* Work to complete: Filter the entries down to the lines containing "green", and copy those lines.

* Stored records:
────────
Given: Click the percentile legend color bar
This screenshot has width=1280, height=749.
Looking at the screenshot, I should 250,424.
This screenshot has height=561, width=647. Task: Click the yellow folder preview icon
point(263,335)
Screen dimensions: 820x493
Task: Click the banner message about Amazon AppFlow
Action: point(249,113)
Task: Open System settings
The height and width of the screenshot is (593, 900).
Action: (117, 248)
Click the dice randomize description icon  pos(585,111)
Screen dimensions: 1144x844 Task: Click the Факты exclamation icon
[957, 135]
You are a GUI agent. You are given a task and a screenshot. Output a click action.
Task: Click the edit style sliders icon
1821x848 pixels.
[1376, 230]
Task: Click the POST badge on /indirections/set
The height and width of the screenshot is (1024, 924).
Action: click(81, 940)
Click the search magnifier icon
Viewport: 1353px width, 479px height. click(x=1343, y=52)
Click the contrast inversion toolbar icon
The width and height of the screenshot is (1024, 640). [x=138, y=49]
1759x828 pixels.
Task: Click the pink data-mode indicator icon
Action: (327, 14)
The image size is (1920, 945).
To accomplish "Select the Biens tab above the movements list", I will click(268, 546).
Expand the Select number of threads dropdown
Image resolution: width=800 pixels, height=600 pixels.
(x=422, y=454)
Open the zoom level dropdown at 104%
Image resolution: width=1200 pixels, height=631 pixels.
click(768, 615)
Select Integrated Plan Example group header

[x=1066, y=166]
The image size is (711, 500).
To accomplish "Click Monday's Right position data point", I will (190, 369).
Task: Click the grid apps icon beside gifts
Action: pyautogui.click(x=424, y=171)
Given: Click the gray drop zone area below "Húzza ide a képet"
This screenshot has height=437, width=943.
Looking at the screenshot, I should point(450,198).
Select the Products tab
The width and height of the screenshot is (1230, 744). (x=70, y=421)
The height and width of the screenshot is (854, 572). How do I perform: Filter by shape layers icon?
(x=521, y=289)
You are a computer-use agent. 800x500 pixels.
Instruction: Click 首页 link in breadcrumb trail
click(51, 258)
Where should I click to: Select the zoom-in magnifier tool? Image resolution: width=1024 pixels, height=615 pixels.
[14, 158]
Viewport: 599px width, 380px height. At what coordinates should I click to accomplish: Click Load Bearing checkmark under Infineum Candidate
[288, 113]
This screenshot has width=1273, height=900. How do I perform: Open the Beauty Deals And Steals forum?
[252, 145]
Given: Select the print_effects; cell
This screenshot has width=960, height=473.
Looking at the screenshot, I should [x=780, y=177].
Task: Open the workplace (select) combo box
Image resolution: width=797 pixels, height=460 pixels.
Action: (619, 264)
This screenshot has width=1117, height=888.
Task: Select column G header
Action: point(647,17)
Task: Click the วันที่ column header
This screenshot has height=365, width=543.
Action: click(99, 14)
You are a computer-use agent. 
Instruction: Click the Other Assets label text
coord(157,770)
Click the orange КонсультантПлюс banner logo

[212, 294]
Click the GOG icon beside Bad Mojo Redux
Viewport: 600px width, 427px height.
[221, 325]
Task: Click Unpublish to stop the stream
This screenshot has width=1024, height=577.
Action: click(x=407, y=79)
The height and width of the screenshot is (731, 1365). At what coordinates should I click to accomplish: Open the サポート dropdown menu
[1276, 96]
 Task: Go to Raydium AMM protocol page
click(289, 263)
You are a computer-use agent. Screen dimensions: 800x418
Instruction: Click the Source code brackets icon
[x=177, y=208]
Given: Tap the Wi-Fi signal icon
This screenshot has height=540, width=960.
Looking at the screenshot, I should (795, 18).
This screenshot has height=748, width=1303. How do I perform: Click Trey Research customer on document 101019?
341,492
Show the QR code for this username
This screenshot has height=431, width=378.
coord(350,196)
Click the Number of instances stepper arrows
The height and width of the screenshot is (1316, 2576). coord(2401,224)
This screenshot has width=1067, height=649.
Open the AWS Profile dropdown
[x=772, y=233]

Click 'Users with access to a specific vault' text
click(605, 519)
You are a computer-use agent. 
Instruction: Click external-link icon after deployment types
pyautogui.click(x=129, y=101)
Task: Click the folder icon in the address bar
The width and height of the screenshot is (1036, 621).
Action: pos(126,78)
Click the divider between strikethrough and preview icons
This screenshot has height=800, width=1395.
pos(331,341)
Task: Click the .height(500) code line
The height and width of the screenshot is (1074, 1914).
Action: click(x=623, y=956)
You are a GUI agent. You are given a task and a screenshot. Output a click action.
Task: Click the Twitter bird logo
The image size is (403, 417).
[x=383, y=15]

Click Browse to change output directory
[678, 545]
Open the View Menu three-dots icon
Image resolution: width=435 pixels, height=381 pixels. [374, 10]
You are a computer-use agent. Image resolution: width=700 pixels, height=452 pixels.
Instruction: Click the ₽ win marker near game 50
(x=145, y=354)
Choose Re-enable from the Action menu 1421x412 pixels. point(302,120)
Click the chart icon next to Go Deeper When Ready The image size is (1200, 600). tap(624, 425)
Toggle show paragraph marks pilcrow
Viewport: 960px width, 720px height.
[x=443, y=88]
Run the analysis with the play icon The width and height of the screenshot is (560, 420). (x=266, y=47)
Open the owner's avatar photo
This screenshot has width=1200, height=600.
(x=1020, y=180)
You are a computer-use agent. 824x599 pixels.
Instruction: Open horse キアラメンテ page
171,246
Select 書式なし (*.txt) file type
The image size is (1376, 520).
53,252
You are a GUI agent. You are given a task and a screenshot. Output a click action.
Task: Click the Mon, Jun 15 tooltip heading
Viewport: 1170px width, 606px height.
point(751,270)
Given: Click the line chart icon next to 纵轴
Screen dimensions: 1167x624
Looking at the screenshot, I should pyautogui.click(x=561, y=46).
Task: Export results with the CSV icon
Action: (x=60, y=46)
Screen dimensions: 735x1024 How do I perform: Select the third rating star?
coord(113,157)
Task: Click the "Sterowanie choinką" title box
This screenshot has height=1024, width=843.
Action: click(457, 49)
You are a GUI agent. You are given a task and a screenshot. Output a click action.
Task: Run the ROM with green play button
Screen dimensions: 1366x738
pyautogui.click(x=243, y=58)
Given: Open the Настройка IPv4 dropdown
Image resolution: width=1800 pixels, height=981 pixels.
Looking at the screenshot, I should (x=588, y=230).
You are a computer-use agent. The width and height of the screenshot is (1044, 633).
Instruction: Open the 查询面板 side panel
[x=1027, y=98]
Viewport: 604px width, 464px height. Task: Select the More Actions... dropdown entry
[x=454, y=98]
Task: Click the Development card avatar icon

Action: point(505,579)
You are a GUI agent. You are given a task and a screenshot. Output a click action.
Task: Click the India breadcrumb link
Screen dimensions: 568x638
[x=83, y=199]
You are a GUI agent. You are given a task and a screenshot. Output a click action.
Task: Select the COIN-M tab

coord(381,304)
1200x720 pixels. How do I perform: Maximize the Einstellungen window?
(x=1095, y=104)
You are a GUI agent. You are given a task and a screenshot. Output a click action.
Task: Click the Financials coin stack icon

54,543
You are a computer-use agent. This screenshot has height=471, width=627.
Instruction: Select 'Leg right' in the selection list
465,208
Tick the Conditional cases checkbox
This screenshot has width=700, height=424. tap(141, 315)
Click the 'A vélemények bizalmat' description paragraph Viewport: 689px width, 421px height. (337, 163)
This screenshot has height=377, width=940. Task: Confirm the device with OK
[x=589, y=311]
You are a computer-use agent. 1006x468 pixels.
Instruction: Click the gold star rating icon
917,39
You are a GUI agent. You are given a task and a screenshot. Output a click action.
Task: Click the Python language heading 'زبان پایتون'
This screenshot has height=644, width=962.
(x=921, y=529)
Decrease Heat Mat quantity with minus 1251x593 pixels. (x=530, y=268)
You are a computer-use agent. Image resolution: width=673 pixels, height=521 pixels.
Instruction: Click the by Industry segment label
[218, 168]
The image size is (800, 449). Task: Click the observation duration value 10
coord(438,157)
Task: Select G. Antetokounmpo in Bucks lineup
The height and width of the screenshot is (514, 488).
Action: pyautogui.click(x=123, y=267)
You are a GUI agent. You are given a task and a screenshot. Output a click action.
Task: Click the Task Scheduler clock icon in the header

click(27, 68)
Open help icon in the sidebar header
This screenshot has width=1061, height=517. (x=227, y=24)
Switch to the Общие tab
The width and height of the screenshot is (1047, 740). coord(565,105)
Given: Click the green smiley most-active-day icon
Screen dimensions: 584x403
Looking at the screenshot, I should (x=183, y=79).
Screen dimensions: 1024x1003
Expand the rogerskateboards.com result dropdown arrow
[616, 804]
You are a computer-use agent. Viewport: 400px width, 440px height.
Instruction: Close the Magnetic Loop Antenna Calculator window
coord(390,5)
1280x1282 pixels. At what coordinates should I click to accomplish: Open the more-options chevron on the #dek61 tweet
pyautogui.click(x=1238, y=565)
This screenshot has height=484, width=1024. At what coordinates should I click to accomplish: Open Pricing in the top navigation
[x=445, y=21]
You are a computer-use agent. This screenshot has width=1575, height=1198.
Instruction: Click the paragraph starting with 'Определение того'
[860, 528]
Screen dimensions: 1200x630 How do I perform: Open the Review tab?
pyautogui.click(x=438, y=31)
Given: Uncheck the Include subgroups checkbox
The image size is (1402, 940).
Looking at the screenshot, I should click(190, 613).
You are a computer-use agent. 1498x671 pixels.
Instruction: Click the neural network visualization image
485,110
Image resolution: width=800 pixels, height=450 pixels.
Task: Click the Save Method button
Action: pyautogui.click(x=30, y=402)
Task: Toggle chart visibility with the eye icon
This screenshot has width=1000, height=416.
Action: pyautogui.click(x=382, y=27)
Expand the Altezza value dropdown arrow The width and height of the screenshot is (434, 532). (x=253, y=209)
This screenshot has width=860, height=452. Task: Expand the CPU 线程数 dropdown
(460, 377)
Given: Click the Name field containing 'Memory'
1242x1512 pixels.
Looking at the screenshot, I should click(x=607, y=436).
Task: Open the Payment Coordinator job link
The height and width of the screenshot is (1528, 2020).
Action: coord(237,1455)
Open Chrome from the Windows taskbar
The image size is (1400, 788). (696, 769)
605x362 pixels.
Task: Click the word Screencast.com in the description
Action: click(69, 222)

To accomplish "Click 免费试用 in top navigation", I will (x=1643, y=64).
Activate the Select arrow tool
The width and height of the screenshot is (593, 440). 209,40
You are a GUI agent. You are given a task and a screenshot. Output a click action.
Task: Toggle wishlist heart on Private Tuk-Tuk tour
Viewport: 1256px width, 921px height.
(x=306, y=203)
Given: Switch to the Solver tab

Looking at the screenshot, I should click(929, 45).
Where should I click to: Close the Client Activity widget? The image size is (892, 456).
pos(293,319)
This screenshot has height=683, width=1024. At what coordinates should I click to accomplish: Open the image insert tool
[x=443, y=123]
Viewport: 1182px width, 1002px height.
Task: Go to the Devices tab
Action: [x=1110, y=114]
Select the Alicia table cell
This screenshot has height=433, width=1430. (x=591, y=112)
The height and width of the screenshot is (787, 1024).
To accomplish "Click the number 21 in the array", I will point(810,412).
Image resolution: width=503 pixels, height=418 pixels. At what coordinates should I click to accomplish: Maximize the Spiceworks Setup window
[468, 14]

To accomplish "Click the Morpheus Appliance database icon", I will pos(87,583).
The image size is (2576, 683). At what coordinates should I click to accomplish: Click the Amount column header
────────
* Reply:
Task: Run the ROM with green play button
Given: Click the green smiley most-active-day icon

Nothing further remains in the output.